Dia mengatakan, sistem penerimaan murid baru (SPMB) menjadi upaya pemerintah untuk mewujudkan pendidikan berkualitas dan berkeadilan. Apalagi, semua anak Indonesia berhak mendapatkan layanan pendidikan yang layak, baik di sekolah negeri maupun swasta.
"Sekolah negeri hanya boleh menerima murid baru sesuai dengan kuota yang telah ditetapkan. Jika tidak tertampung, pemerintah daerah akan memfasilitasi murid untuk bersekolah di sekolah swasta terakreditasi sesuai dengan kemampuan keuangan daerah," ujar Abdul Mu’ti Senin 3 Maret.
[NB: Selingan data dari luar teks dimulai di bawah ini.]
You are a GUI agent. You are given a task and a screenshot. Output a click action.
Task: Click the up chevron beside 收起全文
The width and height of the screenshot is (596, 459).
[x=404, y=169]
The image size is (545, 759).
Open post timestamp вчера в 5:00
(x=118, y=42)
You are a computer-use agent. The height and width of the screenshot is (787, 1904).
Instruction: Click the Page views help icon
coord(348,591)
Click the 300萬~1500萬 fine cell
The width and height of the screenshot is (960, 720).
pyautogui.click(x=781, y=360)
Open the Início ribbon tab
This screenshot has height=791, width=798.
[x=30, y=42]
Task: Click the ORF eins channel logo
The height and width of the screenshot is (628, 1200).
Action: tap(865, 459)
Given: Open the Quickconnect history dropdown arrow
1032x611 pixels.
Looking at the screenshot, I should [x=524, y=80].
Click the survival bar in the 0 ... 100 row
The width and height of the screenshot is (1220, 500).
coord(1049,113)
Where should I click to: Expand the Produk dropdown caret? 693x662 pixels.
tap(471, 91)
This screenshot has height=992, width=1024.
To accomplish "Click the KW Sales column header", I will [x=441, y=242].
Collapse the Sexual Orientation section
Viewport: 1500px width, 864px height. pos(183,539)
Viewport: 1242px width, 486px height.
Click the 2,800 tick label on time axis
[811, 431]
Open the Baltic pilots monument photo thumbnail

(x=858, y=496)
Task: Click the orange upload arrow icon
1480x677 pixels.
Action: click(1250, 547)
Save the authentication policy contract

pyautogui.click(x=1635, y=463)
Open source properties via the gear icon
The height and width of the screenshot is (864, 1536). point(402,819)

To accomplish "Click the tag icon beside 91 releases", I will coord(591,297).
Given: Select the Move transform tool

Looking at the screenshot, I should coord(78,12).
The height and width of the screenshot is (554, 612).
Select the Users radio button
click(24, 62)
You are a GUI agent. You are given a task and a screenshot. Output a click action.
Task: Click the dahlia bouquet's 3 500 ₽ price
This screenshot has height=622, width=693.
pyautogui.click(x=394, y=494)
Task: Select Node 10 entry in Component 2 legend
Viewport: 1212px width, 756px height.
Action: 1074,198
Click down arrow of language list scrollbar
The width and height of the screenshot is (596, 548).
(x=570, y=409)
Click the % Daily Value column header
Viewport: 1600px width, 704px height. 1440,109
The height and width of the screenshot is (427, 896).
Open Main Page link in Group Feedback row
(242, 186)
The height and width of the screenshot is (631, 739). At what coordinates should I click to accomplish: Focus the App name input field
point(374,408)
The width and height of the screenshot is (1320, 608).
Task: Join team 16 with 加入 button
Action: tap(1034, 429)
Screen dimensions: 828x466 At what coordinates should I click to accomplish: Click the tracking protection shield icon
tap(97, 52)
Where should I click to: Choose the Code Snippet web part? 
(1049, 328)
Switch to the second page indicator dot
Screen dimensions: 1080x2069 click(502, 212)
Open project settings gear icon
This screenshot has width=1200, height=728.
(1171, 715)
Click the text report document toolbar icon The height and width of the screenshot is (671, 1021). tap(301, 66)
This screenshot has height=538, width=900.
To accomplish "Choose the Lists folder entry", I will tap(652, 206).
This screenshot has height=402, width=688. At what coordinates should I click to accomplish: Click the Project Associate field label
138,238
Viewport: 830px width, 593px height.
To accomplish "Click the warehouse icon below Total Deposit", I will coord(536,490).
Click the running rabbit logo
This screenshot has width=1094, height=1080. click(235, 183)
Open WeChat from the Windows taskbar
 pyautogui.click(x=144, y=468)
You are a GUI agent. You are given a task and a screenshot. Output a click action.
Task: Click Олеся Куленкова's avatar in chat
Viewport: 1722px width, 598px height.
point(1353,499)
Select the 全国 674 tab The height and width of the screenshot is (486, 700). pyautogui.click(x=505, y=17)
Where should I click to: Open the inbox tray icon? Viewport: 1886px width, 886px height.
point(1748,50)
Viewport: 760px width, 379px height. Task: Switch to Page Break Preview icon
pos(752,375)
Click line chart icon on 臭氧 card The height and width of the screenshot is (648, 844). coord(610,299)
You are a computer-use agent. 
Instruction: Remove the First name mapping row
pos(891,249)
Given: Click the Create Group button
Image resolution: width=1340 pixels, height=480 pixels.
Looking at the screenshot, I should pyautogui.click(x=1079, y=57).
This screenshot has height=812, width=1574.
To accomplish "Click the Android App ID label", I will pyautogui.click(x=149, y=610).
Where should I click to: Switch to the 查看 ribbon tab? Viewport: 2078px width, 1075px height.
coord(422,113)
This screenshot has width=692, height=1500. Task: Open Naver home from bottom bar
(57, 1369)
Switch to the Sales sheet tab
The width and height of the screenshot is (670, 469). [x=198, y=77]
Dia menambahkan, agar seleksi berjalan lebih transparan dan adil, penguncian data pokok pendidikan (Dapodik) akan dilakukan satu bulan sebelum pengumuman SPMB. Sistem baru tersebut merupakan penyempurnaan dari sistem penerimaan peserta didik baru (PPDB) sebelumnya.
BACA JUGA:
Abdul Mu’ti menjelaskan SPMB memastikan murid dapat bersekolah di satuan pendidikan terdekat sesuai dengan domisili mereka. Selain itu, sistem ini juga mengakomodasi kelompok masyarakat kurang mampu dan berkebutuhan khusus.
SPMB bukan hanya mengatur sistem penerimaan murid baru, tetapi juga mencakup pembinaan dan evaluasi penerimaan murid, kurasi prestasi murid, fleksibilitas daerah dalam penerimaan murid, pelibatan sekolah swasta dalam sistem pendidikan nasional, dan integrasi teknologi untuk transparansi data penerimaan.